From: Jonathan Wakely <cxx_at_[hidden]>
Date: Mon, 24 Mar 2025 16:07:22 +0000
On Mon, 24 Mar 2025 at 15:11, Arthur O'Dwyer <arthur.j.odwyer_at_[hidden]>
wrote:

> On Mon, Mar 24, 2025 at 8:01 AM Jonathan Wakely via Std-Proposals <
> std-proposals_at_[hidden]> wrote:
>
>> On Mon, 24 Mar 2025 at 09:36, Marcin Jaczewski wrote:
>>
>>> pon., 24 mar 2025 o 10:13 Jonathan Wakely via Std-Proposals
>>> <std-proposals_at_[hidden]> napisaƂ(a):
>>> > Yes, it seems appropriate as an attribute to me (but then I think the
>>> rule that attributes must be ignorable and can't change semantics is silly
>>> anyway).
>>>
>>> But for me it is right, as enforcing can be done by "clang format"

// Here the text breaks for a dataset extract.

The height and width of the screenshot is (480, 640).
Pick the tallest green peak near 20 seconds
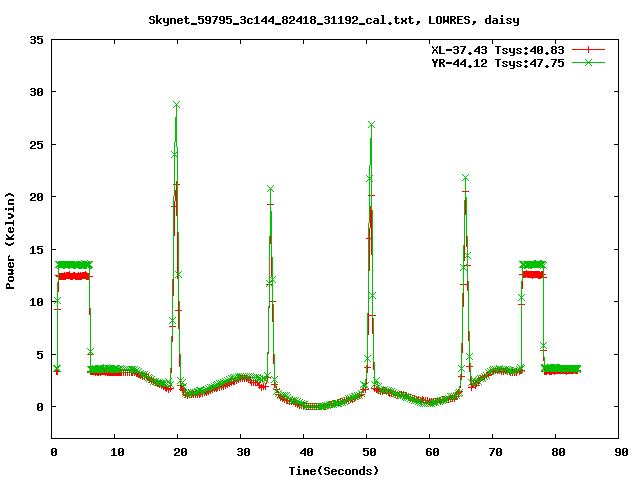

>>> when you push changes to a public repo.
>>> Or by other tools like PVS-Studio, or by only the developer of header
>>> library (if attributes affect self use in header) and his compiler,
>>> all user can use older compilers that are not aware of the attribute
>>> but still indirectly benefit from it.
>>>
>>
>> Which means we can't ever standardize attributes for e.g.
>> [[gnu::always_inline]] or [[gnu::packed]] or [[clang::musttail]] or
>> [[no_unique_address]] (oh whoops, we did, and we come up with contorted
>> explanations for why it isn't *really* changing semantics and ignoring it
>> is fine), or alignas (oh right, it's defined as part of the attribute
>> grammar but is actually a keyword, because we couldn't add it as an
>> attribute due to the ignorable rule).
>>
>> Attributes are precisely the right tool for extending the semantics in
>> particular places without having to introduce new keywords every time.
>>
>
> @jwakely: You know this, and I know this; why doesn't WG21 know this?
>

I keep saying it in square brackets and so everybody ignores me.